Я спросила удивленно:– Но разве он арестован?! Мне возразили убежденно:
– А кому бы без этого вы были нужны здесь?
– Но ведь утром в день моего ареста он еще был на работе.
– О, святая простота! – закричала вдруг явно чахоточная женщина, профессор университета, старый член партии, которую мы все знали и уважали. – А через несколько дней его вызвали на собрание, заставили покаяться в преступлениях, которых у него никогда не было, арестовали его, всех его заместителей и делопроизводителей…
Ольга Третьякова продолжала:– Знаем это точно, потому что в эту камеру на один день приводили секретаря И. Я. Вейцера Татьяну Тимирязеву. Вы знали ее?
– Конечно. Муж очень ценил ее по работе, и мы помогали ей воспитывать больного сына…
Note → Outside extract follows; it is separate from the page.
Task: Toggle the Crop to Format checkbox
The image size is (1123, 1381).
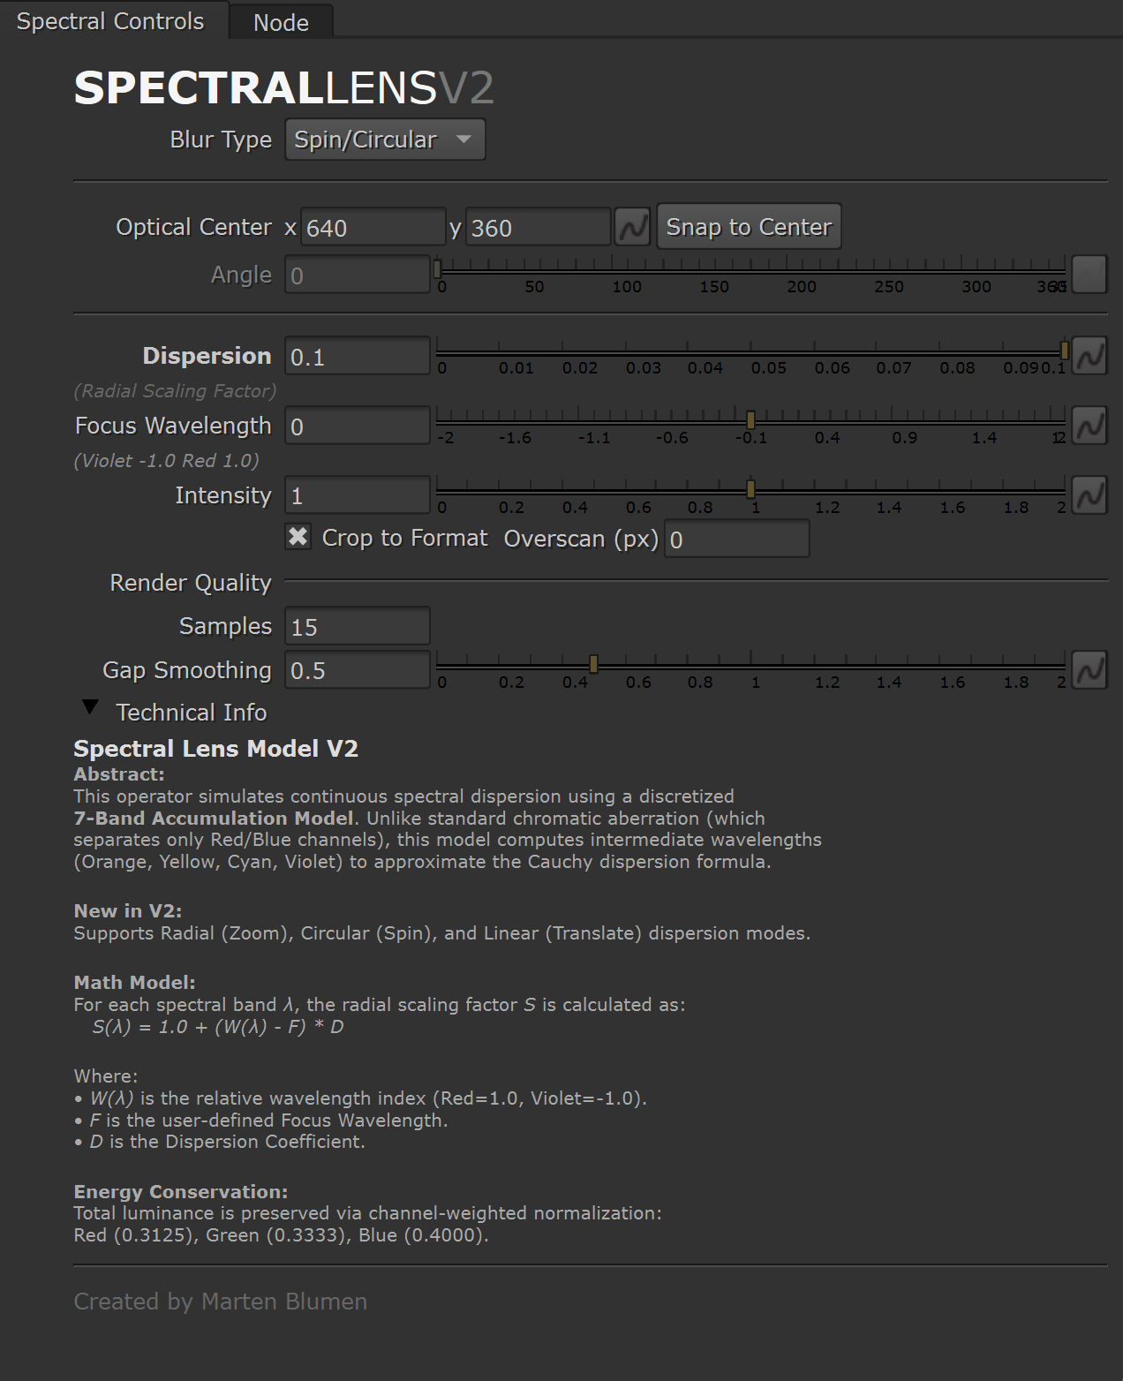Action: point(298,537)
Я замолкла. Застыла. Ведь даже самой себе не говорила, что больше всего боюсь, как бы мой арест не подорвал незыблемый авторитет мужа. Почему следователь задавал мне какие-то дикие вопросы, но никогда о нем ни слова? Голова заходила ходуном – чуть не брякнулась на пол. Мысленно зазвучала страшная папина музыка «Пляс козлоногих». Вперемежку в голове завертелись шерсть, рога, копыта, негодование, ужас… Значит, маму, детей уже все сторонятся. На что они живут? Я сжалась в комок и заплакала… На меня снова налетели любительницы сенсационных новостей, обнимали, целовали, утешали, пока не подошла Соня Прокофьева:– Возьми себя в руки, Наташа. Никто из нас здесь не имеет права плакать. Слезы заразительны. А в горе мы обязаны быть мужественными. Очень жаль, что я была на допросе, когда ты вошла. Одной истерикой в этой камере было бы меньше. А мы, друзья, об этом уже договорились.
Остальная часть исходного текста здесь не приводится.